> [TASK TO CARRY OUT]
Write the part of the material that opens with the line containing "You are a computer-use" and closes with the line containing "(x=9, y=16)" as a JSON list of strings, one string per line, with blank lines skipped. Leave the pictures out.

> [RECORDS TO PROCESS]
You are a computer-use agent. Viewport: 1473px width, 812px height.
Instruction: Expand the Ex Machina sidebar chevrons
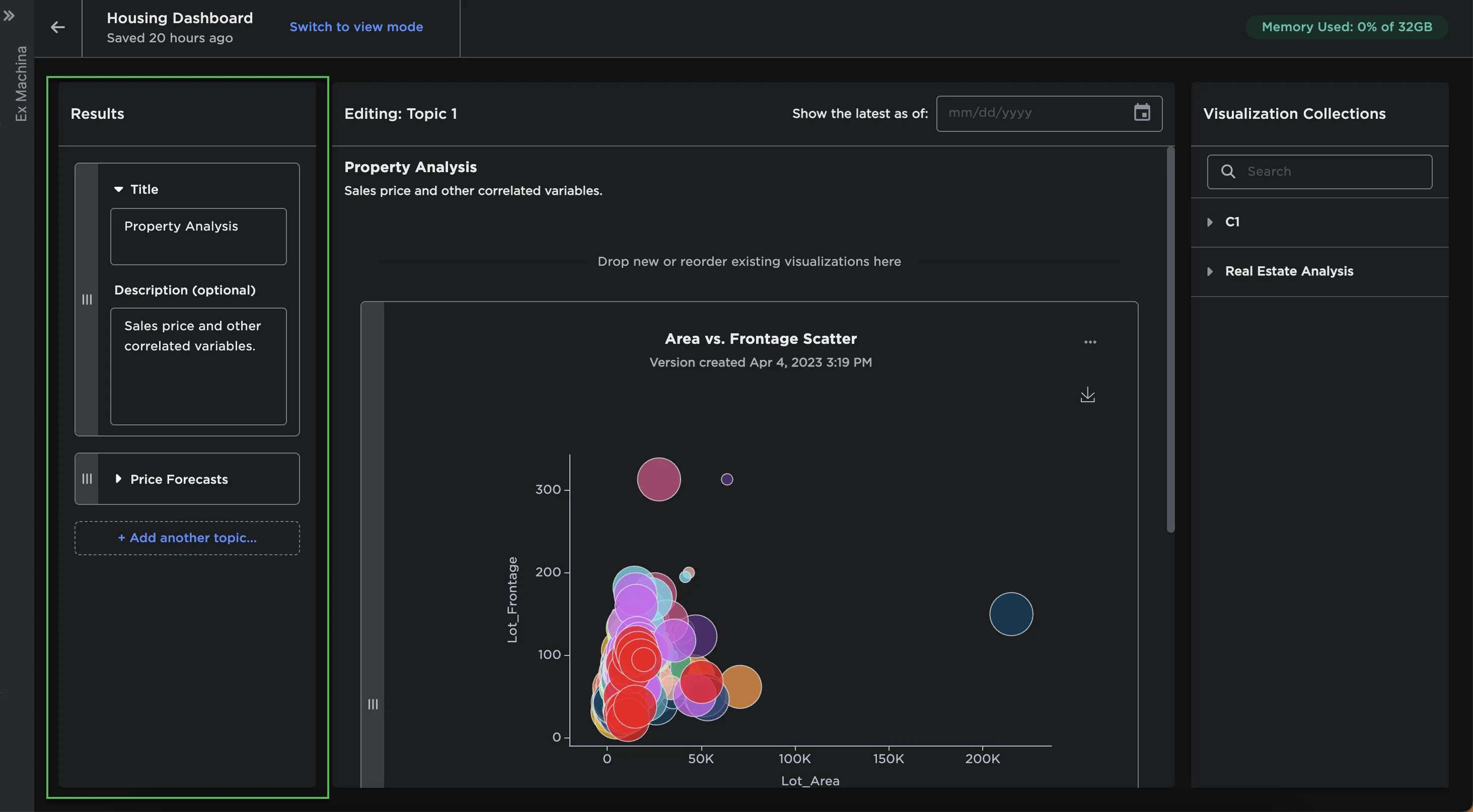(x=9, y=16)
--
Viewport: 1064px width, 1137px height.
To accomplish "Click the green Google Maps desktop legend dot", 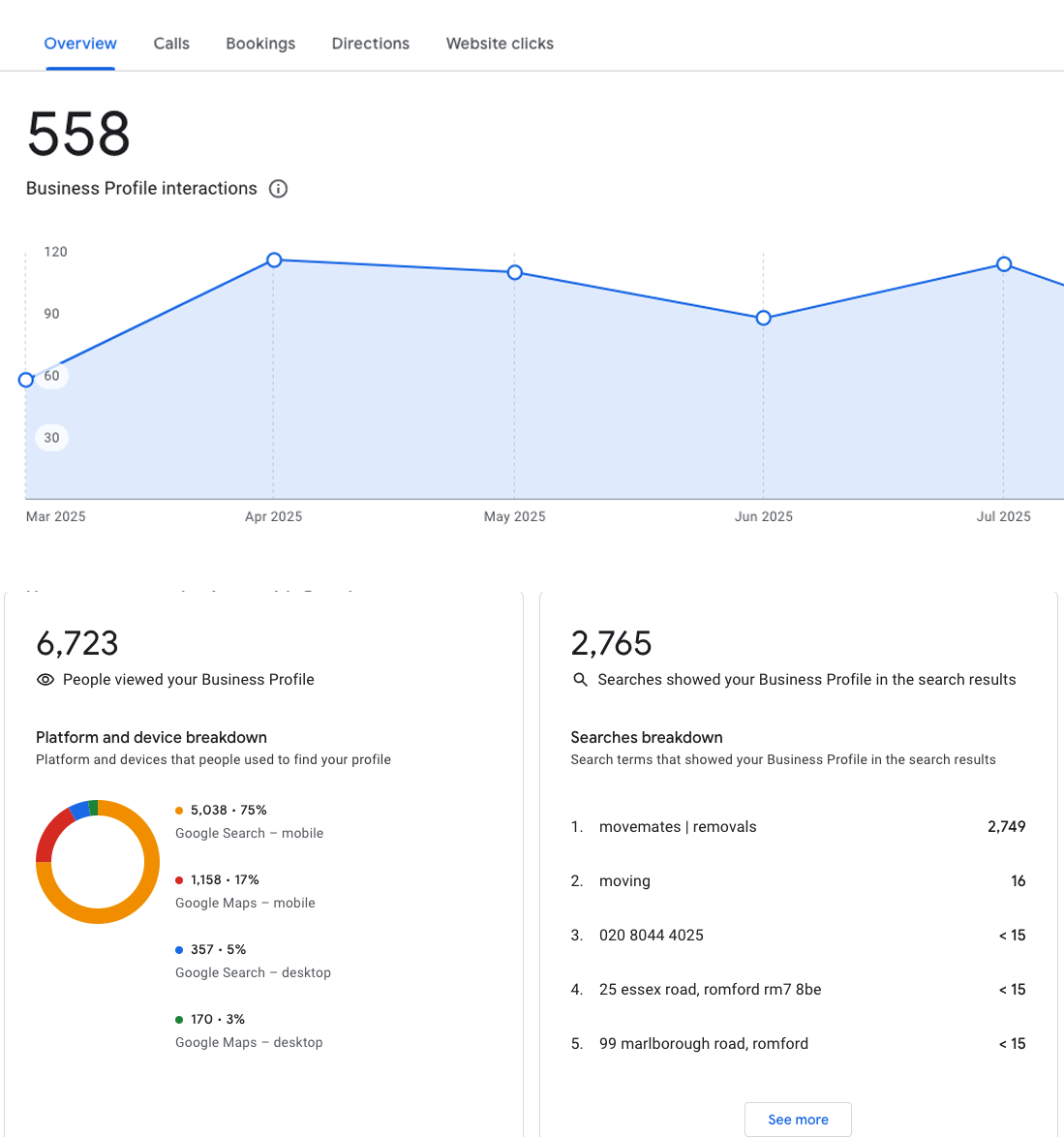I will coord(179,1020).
---
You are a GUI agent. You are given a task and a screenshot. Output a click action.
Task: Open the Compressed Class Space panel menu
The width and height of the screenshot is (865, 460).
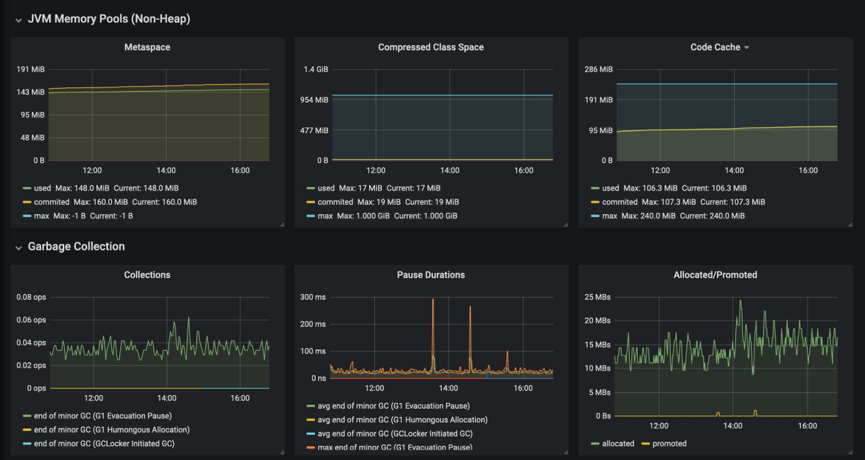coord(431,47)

> [SOLUTION TO THIS PROBLEM]
[
  "You are a computer-use agent. Viewport: 1473px width, 812px height.",
  "Instruction: Expand the Ex Machina sidebar chevrons",
  "(x=9, y=16)"
]